Consider the linear matrix differential equation

\begin{align} U(0) &= I\\ \frac{\mathrm{d}U}{\mathrm{d}t}(t) &= U(t) \phantom{.} Q(t) & & \quad(1) \end{align}

where $Q(t),U(t)$ are $n\times n$ real valued matrices and $Q(t)$ is a transition rate matrix, which means that the off diagonal entries are nonnegative and each row sums to zero. Unfortunately, in general $Q(t_1)Q(t_2)\neq Q(t_2)Q(t_1)$ so the tempting equality $U(t)=\exp\left(\int_0^t Q(s)\,\mathrm{d}s\right)$ is false in general.

Source excerpt |

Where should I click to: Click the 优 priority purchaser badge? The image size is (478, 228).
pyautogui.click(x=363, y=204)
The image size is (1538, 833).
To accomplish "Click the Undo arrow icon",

Your tasks |
1: Do these statements agree with the passage on the matrix equation? Answer yes or no for each, and quote the words that decide it.
(a) The off-diagonal entries of Q(t) are nonnegative, and each of its rows sums to zero.
(b) Q(t) and U(t) are complex valued matrices.
(c) The equality U(t) = exp(∫₀ᵗ Q(s) ds) holds in general.
2: Write what comes next in the passage on the matrix equation, starting after its last sentence.
The material is separate from the passage on the matrix equation.

Per-task answers |
1:
(a) Yes: "the off diagonal entries are nonnegative and each row sums to zero"
(b) No: "are $n\times n$ real valued matrices"
(c) No: "is false in general"

2:
For some $\delta>0$, consider a "magnified" process $V^\delta$

\begin{align} \frac{\partial V^\delta}{\partial t}(t) = V^\delta(t) \phantom{.} (1+\delta)Q(t) & & \quad(2) \end{align}

Suppose one can compute the solution of (1) explicitly. Is there a simple expression for the solution of (2) in terms of the solution of (1)?

Actually I am only interested in calculating $\left. \frac{\partial V^\delta (t)}{\partial \delta}\right|_{\delta=0}$, which may be easier.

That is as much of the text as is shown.